=== Begin Enclosure ===

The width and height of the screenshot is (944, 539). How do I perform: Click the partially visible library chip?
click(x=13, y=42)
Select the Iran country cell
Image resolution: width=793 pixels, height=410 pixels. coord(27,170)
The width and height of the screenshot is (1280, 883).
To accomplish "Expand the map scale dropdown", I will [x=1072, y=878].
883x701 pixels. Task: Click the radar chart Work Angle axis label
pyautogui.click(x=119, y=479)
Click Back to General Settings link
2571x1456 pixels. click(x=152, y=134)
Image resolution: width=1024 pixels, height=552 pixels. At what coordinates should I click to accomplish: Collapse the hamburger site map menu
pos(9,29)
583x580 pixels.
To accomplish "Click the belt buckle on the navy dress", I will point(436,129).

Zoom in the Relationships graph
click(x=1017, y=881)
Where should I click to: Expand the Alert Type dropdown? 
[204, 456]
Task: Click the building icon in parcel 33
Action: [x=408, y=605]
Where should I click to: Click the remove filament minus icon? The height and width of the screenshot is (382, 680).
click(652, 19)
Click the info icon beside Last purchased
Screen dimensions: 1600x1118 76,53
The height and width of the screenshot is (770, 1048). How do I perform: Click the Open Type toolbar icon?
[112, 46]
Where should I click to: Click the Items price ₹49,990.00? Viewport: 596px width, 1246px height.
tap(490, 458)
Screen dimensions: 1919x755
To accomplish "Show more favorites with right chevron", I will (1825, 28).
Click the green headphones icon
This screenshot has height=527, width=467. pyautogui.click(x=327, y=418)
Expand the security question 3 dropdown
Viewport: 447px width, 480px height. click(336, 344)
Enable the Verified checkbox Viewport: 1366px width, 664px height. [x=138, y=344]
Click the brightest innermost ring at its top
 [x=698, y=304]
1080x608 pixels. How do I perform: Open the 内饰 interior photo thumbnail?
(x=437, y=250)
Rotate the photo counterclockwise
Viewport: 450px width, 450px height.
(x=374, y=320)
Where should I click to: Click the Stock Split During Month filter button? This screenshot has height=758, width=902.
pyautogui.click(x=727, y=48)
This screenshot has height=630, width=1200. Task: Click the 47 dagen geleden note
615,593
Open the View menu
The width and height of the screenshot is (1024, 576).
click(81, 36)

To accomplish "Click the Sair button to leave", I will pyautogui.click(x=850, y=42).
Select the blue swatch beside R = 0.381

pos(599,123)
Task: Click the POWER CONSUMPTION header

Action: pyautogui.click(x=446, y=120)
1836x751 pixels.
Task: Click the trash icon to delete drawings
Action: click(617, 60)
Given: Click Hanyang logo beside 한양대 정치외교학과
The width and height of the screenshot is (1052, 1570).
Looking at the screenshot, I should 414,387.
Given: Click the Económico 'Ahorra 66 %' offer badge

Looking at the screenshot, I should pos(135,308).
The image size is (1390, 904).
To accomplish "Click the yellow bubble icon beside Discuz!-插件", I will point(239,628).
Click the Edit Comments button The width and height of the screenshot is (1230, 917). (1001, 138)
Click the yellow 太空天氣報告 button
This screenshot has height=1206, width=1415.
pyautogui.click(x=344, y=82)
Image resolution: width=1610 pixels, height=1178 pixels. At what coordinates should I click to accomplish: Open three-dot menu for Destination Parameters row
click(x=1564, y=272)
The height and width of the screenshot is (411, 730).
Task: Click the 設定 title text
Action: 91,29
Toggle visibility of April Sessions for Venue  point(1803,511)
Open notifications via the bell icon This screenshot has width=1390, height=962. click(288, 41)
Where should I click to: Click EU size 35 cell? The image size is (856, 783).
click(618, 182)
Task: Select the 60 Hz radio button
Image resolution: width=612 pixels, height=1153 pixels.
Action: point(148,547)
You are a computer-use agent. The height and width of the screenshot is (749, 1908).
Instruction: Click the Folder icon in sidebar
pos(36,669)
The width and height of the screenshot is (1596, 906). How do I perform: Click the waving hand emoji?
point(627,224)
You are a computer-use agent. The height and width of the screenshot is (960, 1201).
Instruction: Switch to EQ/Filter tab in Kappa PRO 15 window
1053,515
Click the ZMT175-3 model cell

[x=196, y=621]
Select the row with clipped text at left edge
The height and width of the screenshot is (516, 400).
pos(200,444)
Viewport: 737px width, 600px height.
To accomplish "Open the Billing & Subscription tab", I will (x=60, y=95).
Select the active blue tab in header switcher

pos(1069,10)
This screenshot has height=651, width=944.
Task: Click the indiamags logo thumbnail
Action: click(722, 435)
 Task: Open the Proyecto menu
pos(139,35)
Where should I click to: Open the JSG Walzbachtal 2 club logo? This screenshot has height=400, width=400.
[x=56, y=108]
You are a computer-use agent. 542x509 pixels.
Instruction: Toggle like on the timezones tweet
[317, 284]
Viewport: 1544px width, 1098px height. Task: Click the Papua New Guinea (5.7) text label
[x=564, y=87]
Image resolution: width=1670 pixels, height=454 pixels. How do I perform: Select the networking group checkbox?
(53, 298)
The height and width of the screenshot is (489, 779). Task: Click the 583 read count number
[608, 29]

=== End Enclosure ===

EXERCISE BRIEF:
Lines of the listing above that contain the word "computer" should all be returned.

RESPONSE TO THIS EXERCISE:
You are a computer-use agent. The height and width of the screenshot is (749, 1908).
You are a computer-use agent. The height and width of the screenshot is (960, 1201).
You are a computer-use agent. 542x509 pixels.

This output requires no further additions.